The code is available on PyPI, hence it can be installed by

$ sudo pip install somoclu

If you want the latest git version, follow the standard procedure for installing Python modules:

$ sudo python setup.py install

Build on Mac OS X

Before installing using pip, gcc should be installed first. As of OS X 10.9, gcc is just symlink to clang. To build somoclu and this extension correctly, it is recommended to install gcc using something like:

$ brew install gcc48

and set environment using:

export CC=/usr/local/bin/gcc
export CXX=/usr/local/bin/g++
export CPP=/usr/local/bin/cpp
export LD=/usr/local/bin/gcc
alias c++=/usr/local/bin/c++
alias g++=/usr/local/bin/g++
alias gcc=/usr/local/bin/gcc
alias cpp=/usr/local/bin/cpp
alias ld=/usr/local/bin/gcc
alias cc=/usr/local/bin/gcc

Then you can issue

$ sudo pip install somoclu

Build with CUDA support on Linux and OS X:

You need to clone the GitHub repo or download the latest release tarball, and use the following script:

$ cd src/Python
$ bash makepy.sh

Then if your CUDA installation is located at /opt/cuda and 64bit, you can do the following to install:

$ sudo python2 setup_with_CUDA.py install

Otherwise, you should modify the setup_with_CUDA.py , change the path to CUDA installation accordingly:

call(["./configure", "--without-mpi","--with-cuda=/opt/cuda/"])

and

library_dirs=['/opt/cuda/lib64']

Then run the install command

$ sudo python2 setup_with_CUDA.py install

Then you can use the python interface like before, with CUDA support.

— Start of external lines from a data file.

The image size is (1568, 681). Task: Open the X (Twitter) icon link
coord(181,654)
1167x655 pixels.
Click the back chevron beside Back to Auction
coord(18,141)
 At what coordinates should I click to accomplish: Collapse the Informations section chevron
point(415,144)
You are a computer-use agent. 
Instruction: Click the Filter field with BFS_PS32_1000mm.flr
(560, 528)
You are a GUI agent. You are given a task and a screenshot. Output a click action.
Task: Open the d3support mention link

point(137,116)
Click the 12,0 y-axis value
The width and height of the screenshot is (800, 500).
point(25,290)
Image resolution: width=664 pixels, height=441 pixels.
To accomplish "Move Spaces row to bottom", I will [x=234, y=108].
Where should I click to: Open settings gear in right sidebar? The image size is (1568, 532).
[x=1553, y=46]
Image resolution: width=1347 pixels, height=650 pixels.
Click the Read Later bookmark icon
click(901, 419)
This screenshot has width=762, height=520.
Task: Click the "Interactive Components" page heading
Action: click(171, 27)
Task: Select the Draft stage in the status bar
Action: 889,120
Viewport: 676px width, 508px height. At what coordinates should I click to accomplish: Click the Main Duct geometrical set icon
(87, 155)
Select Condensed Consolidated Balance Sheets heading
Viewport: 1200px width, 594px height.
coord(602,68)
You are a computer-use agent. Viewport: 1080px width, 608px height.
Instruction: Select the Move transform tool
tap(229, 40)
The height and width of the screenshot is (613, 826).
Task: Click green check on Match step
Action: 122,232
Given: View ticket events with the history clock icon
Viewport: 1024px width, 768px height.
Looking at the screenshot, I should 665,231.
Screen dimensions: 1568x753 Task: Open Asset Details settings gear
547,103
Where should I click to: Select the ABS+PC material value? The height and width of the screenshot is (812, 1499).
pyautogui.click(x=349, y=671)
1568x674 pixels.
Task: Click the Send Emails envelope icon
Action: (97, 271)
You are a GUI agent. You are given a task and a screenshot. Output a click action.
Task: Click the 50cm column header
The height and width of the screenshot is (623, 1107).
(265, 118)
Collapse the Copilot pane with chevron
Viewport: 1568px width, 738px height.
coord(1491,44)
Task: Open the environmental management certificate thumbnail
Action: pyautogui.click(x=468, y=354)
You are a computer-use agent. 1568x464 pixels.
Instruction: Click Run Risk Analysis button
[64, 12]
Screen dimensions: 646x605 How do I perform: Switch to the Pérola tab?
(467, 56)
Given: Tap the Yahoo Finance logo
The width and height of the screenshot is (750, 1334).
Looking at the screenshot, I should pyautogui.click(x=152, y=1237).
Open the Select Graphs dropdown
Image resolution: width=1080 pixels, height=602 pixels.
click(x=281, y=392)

Build with CUDA support on Windows:

You should first follow the instructions to build the windows binary at https://github.com/peterwittek/somoclu with MPI disabled with the same version Visual Studio as your Python is built.(Since currently Python is built by VS2008 by default and CUDA v6.5 removed VS2008 support, you may use CUDA 6.0 with VS2008 or find a Python prebuilt with VS2010. And remember to install VS2010 or Windows SDK7.1 to get the option in Platform Toolset if you use VS2013.) Then you should copy the .obj files generated in the release build path to the Python/src/src folder.

Then modify the library_dirs in setup_with_CUDA_Win.py to your CUDA path.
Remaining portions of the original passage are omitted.